I love a good Tube-Nutter.
So long as they don’t look at, talk to, or attempt to touch me.
Nothing breaks up a journey like small explosions of crazy.
There’s a fun website called TubeCrush.Net where people post pictures of hotties they’ve perved on the Northern Line. But so far there’s no TubeNutters.com where you can make known the absolute headcases you’ve endured on the train.
This is distressing, as there’s just so many out there that need to be discussed.
I encountered My Three Favourite Tube Nutters Of All Time, on the same line: The Metropolitan Line.
The Met Line is probably my favourite line in the world. So much better than the equator or the tropic of Capricorn!
I adore The Met Line – It’s never busy, so you don’t have to pretend you’re pregnant to get a seat. And it’s mostly above ground, so it’s about as scenic as TFL will grant: a genuine poor man’s Orient Express, with just as many murders. Who needs the Swiss Alps out the window when you’ve got the glorious Neasden depot? Screw Venice, this bitch goes to Uxbridge!
But most importantly of all: The Met Line draws crazies like Picasso did. It’s nothing but a sea of surreal eyes-where-feet-should-be and dogs on roller-skates. It’s a veritable dick parade.
My Favourite Ever Tube Nutter got on The Met Line at Harrow-On-The-Hill, flanked by two small South-Asian carers who didn’t speak much English.

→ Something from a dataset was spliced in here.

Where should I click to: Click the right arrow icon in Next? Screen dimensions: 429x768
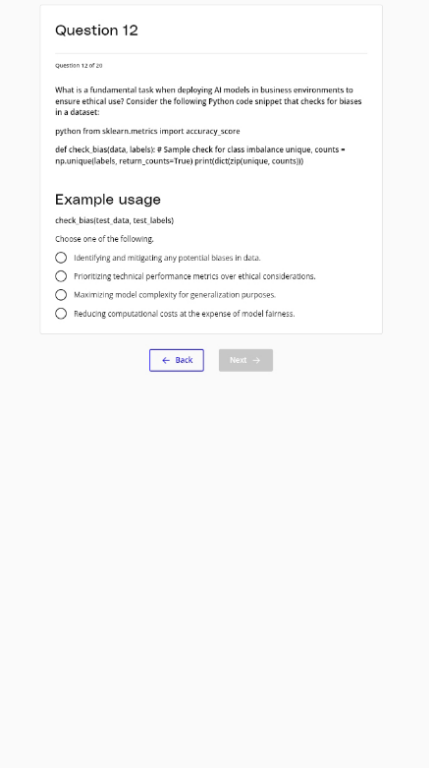[x=256, y=360]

This dude was massive; A proper gargantuan beast of a bloke, about 6 foot 5 in height and at least 25 stone of pasty white man.
There was clearly something not 100% right with the poor fellow. And if this wasn’t established by his strange attire and crazy amble? It definitely became obvious when his duo of carers shunted two business men from their chairs with the old adage: “Excoooose me! Can he have your seats? He have something wrong with him. He might bite people!”

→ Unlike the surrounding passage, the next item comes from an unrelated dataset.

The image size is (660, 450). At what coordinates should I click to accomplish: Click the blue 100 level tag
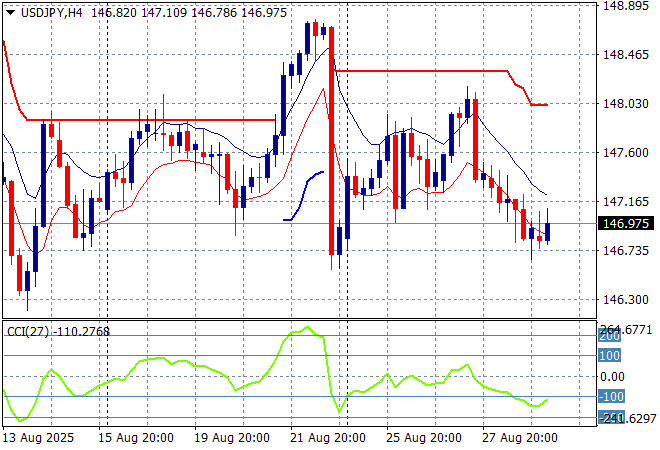point(609,355)
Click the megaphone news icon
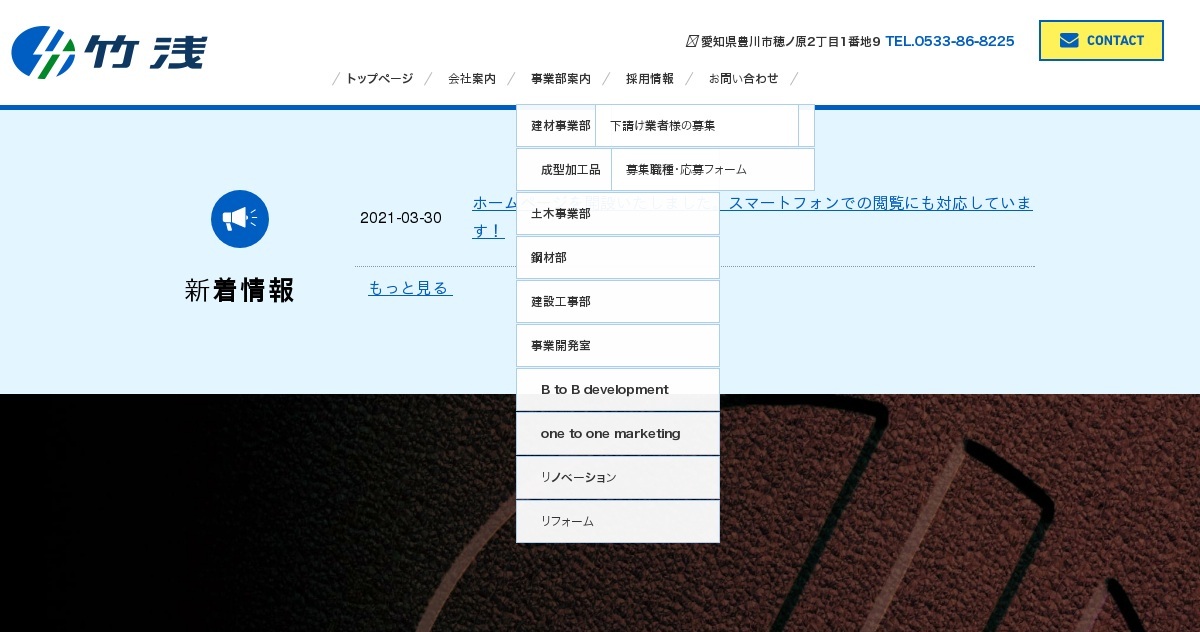 (x=240, y=219)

That shifted the buggers. Nothing will move the masses like the reminder that strangers have teeth.
So, Massive Boy sits down. And within a few moments? He’s started making noises. SEX NOISES.
Loud, inescapable bestial groans are echoing through the carriage, at 9:30 am. And I’m sat there with my fist in my mouth to stop myself from laughing out loud, thus rendering me a vile person, pre-destined for hell. Everyone else was being very English and pretending it wasn’t happening. But I am NOT English. I’m beguiled with feisty Celtic blood, which causes me to do all manner of things I’m not supposed to… Like burst out in fits of giggles on crowded trains.

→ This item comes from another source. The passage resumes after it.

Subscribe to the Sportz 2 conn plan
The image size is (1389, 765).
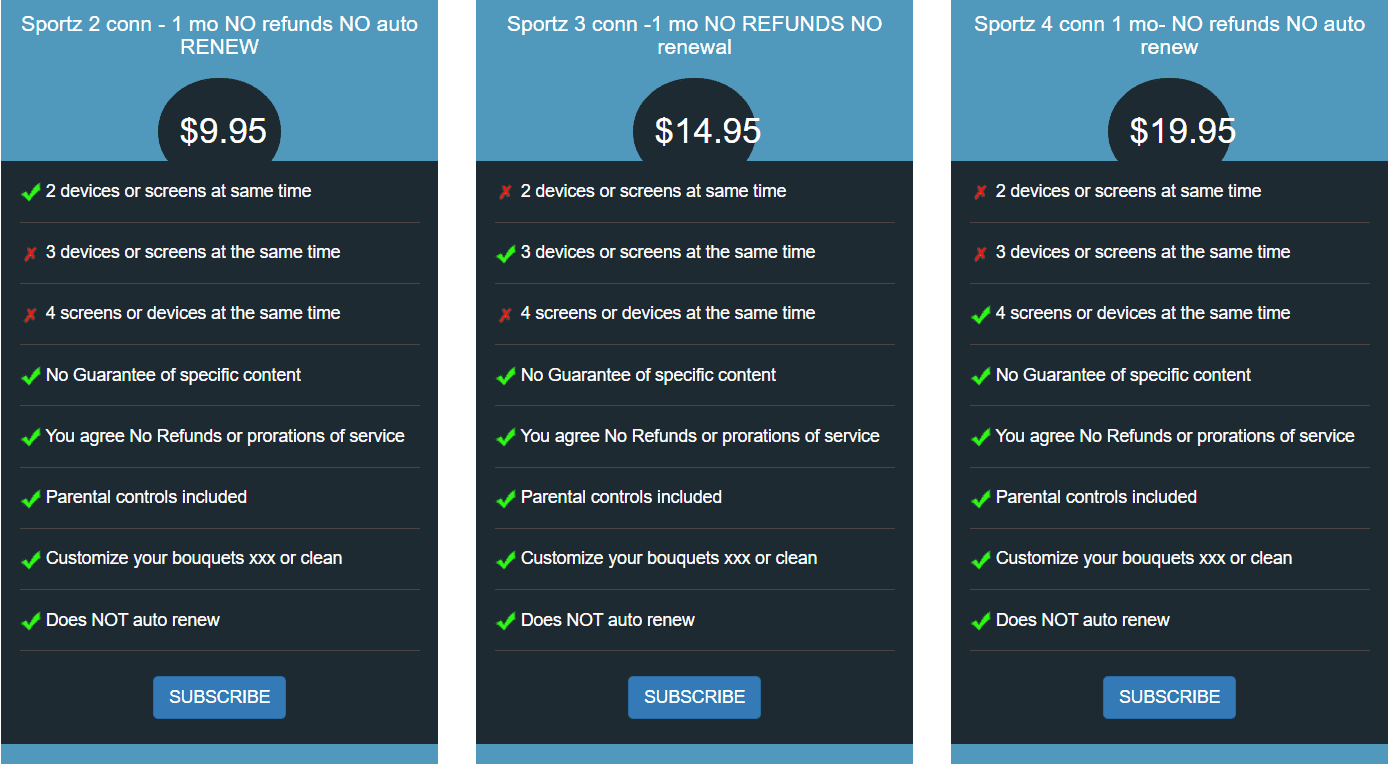219,697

I have since seen The Massive Boy Who Makes Sex Noises On The Train twice more. He has no idea how he brightens up my day, or how I admire his free-spirit.
My Second Favourite Tube Nutter Ever was a mixed-race guy who’d mistaken his ankles for his waist, and worn his jeans accordingly. He got on at Finchley Road and seemed to enjoy walking up and down the train, providing a running commentary of all that he saw. Being lazy, I much appreciated this, as I find that looking at things myself is often just too much hard-work – It’s nice to have somebody look at things for you so you don’t have to bother.
He came into the carriage from the door at the back-end and made his presence known by announcing: “This carriage is full of White People. Therefore Racists. I can see a BLONDE woman.” Before stalking out of the door at the front-end.
Less than 5 minutes later, he was back again. Emerging this time from the door he’d earlier departed, he shouted: “We are are at Harrow On The Hill,” as if we didn’t know. “I was born here. This makes me Middle Class.” He continued, but nobody was responding to him. So he shouted “I am very eloquent! I can say Harrow On The Hill very well!” He then shouted Harrow-On-The-Hill five times to prove that he could. Before disappearing out of the door at the opposite end again.
Of course he came back for more. They always do. This time it was to pick a fight with a woman he’d announced was fat AND racist. I’m not sure what happened to him after that night. I like to imagine he ran for Parliament, and now puts his articulation to use for the common good of man.
Lastly, comes my Third Favourite Ever Tube Nutter: the woman I saw enjoying a cigar while lying down across the seats in-between Wembley Park and Baker Street. It was a Sunday afternoon, and she didn’t give a shit! Hell no. She just lit up, laid down, and … fell asleep! Asleep on the Met Line with a lit cigar in her hands – it was like something from a Fitzgerald novel; I’ve never seen such decadence! Neither have I ever been so jealous.
I’m hoping there will be more Tube Nutters joining my Favourites List shortly. Else I shall stop topping up my Oyster in disgust.